■ Texto del documento
La novela en el siglo XXI


La novela, en el siglo XXI, goza de buena salud
Manuel Rico

Vicente Verdú publicó en Babelia, el pasado 17 de noviembre de 2007, el artículo “Reglas para la supervivencia de la novela”, en el que afirmaba: "En la narración es torpe seguir como si no existiera publicidad, correo electrónico, chats, cine, YouTube, MySpace o la blogosfera". Este artículo responde a su Decálogo.

El artículo de Vicente Verdú “Reglas para la supervivencia de la novela” acerca de la virtualidad que, en este comienzo de siglo marcado por los nuevos horizontes que ofrecen las tecnologías de la información, tiene la novela como género literario sustentado en la ficción, en la "historia", suscita algunas reflexiones de largo alcance.

■ Consigna
Traduce al inglés esta oración del texto sobre la novela en el siglo XXI: «El artículo de Vicente Verdú “Reglas para la supervivencia de la novela” acerca de la virtualidad que, en este comienzo de siglo marcado por los nuevos horizontes que ofrecen las tecnologías de la información, tiene la novela como género literario sustentado en la ficción, en la "historia", suscita algunas reflexiones de largo alcance.»

Elementos del conjunto de datos:
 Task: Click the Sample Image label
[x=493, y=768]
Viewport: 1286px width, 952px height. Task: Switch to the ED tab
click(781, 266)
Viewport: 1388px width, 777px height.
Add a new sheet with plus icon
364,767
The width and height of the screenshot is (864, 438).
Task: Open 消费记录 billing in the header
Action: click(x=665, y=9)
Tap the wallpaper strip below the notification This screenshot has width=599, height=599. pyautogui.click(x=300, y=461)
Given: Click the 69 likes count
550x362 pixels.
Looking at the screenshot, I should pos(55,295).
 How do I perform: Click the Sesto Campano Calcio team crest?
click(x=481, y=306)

■ Resultado
Vicente Verdú's article "Rules for the Survival of the Novel," about the potential that the novel holds as a literary genre grounded in fiction, in the "story," at this start of a century marked by the new horizons offered by information technologies, prompts some far-reaching reflections.